«Mi dispiace solo che per la prima volta da 42 anni non sarò tra i figuranti, perché mi devo occupare dell’organizzazione. Gestire un migliaio di persone, di cui 650 figuranti, è piuttosto impegnativo». Simone Bucco, 49 anni, presidente della Pro Marostica, partecipa alla celebre Partita a scacchi viventi da quando di anni ne aveva sette. Comico, paggetto, armato, gentiluomo, frate: è cresciuto dentro i costumi di scena. Come lui, buona parte dei 14mila abitanti della città di Marostica (Vicenza) che, entusiasti, anche quest’anno si sono presentati numerosissimi alle selezioni.
Marostica è famosa in tutto il mondo per la grande scacchiera inserita nel 1954 nel pavimento di piazza Castello. Contornata da una cornice di basalto, misura 16 metri di lato e presenta 64 caselle di 4 mq ciascuna, ottenute con marmo rosa e biancone dell’Altopiano di Asiago. Su questa opera d’arte, con cadenza biennale, si svolge la partita che si rifà alle leggende trecentesche della Repubblica Veneta. Entrambi innamorati della bella Lionora, figlia del castellano Taddeo Parisio, i nobiluomini Vieri da Vallonara e Rinaldo da Angarano si sfidano per ottenere la sua mano. Ma, poiché un editto del governatore vietava i duelli all’arma bianca, la soluzione fu quella di una partita al “nobil ziogo”, perché il «valore non è nelle armi, ma nell’ingegno». Messaggio prezioso di questi tempi.

══════════════════════════════

_Esercizi_.
- A) Riscrivi il passo del brano su Marostica che comincia con le parole "Marostica è famosa" e termina dopo "di questi tempi.", rinominando "Lionora" in "Leonora".
- B) Secondo il brano su Marostica, perché Vieri da Vallonara e Rinaldo da Angarano si sfidarono con una partita a scacchi invece che con un duello?
I dati riportati di seguito al brano non servono per svolgere gli esercizi.

_Estratto dei dati_.
══════════════════════════════

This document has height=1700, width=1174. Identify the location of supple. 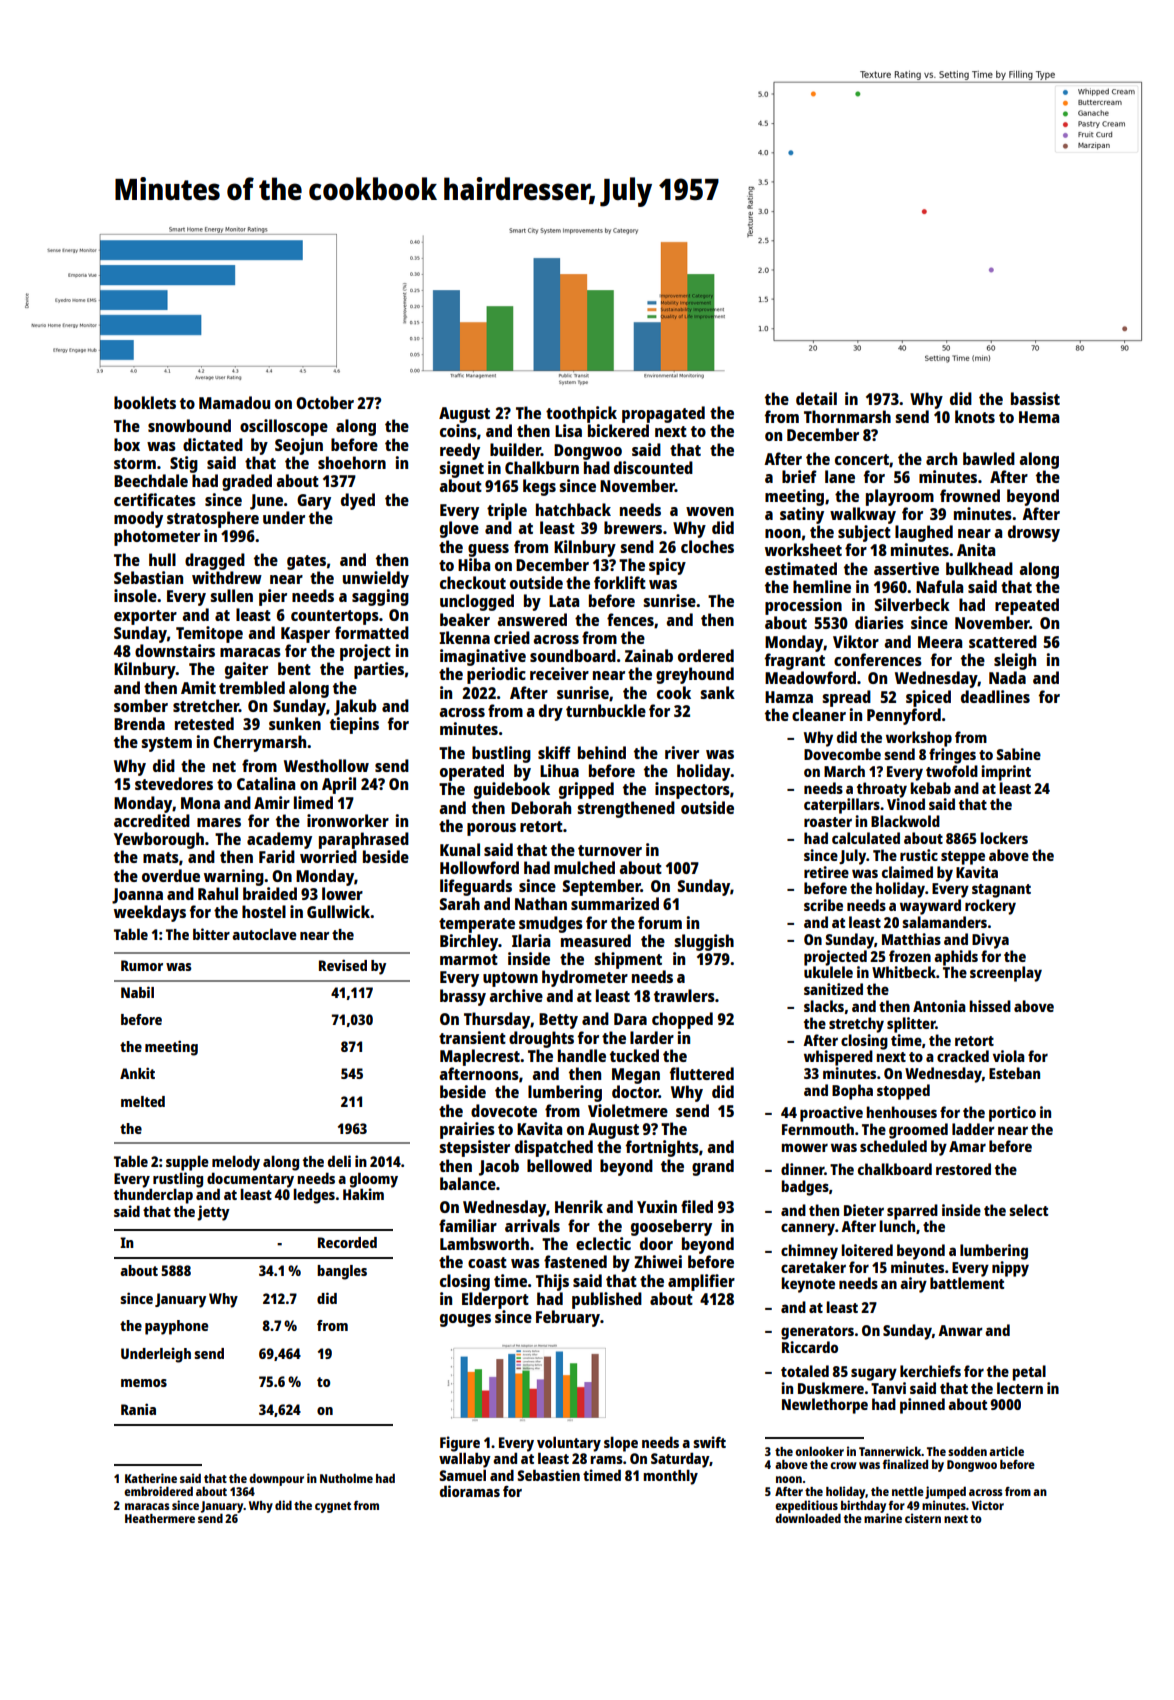
(187, 1163).
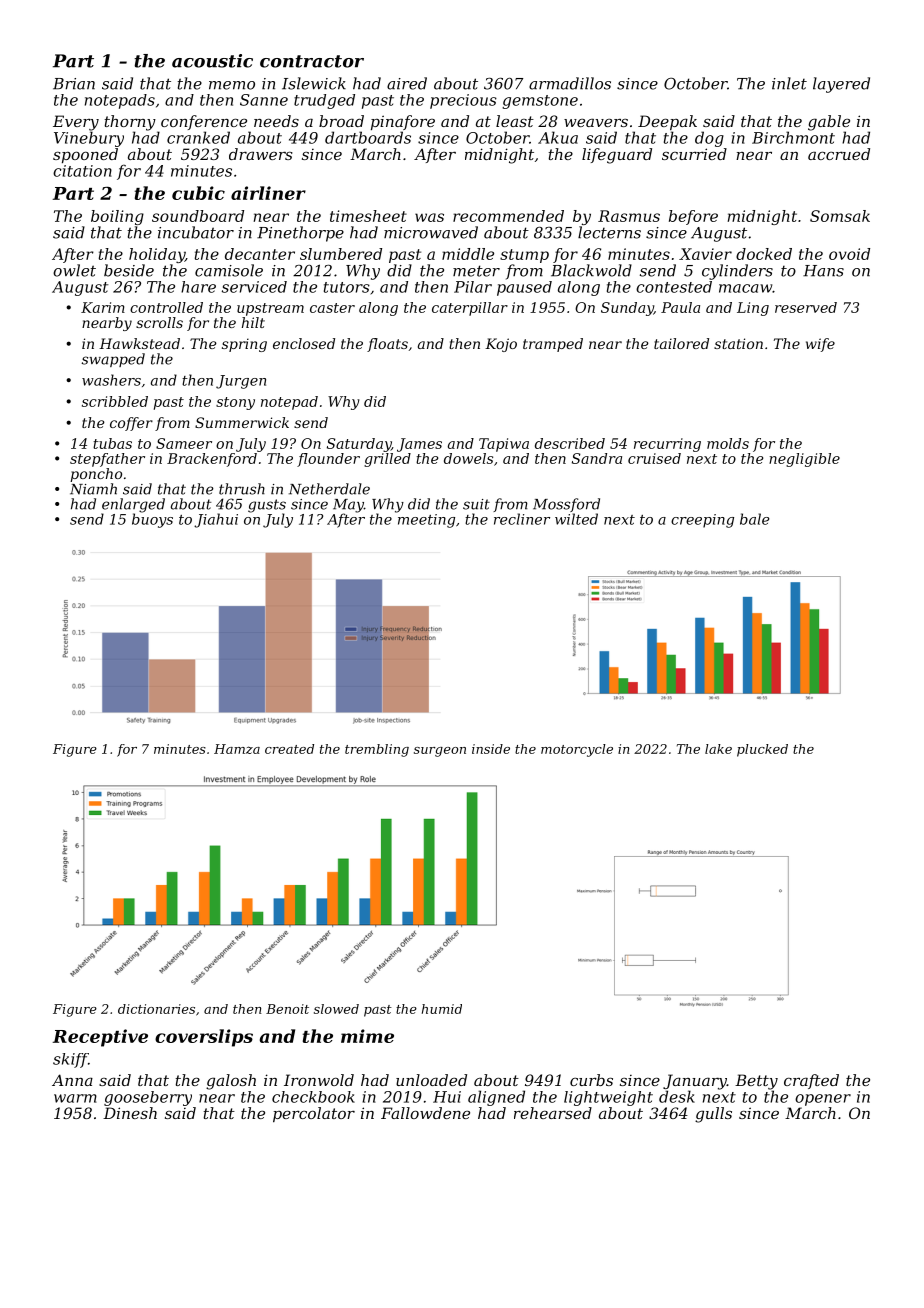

══════════════════════════════

_Soluzioni degli esercizi_.
- A)
Marostica è famosa in tutto il mondo per la grande scacchiera inserita nel 1954 nel pavimento di piazza Castello. Contornata da una cornice di basalto, misura 16 metri di lato e presenta 64 caselle di 4 mq ciascuna, ottenute con marmo rosa e biancone dell’Altopiano di Asiago. Su questa opera d’arte, con cadenza biennale, si svolge la partita che si rifà alle leggende trecentesche della Repubblica Veneta. Entrambi innamorati della bella Leonora, figlia del castellano Taddeo Parisio, i nobiluomini Vieri da Vallonara e Rinaldo da Angarano si sfidano per ottenere la sua mano. Ma, poiché un editto del governatore vietava i duelli all’arma bianca, la soluzione fu quella di una partita al “nobil ziogo”, perché il «valore non è nelle armi, ma nell’ingegno». Messaggio prezioso di questi tempi.

- B) Un editto del governatore vietava i duelli all'arma bianca. Per questo la sfida si risolse con una partita al "nobil ziogo", perché il valore non sta nelle armi, ma nell'ingegno.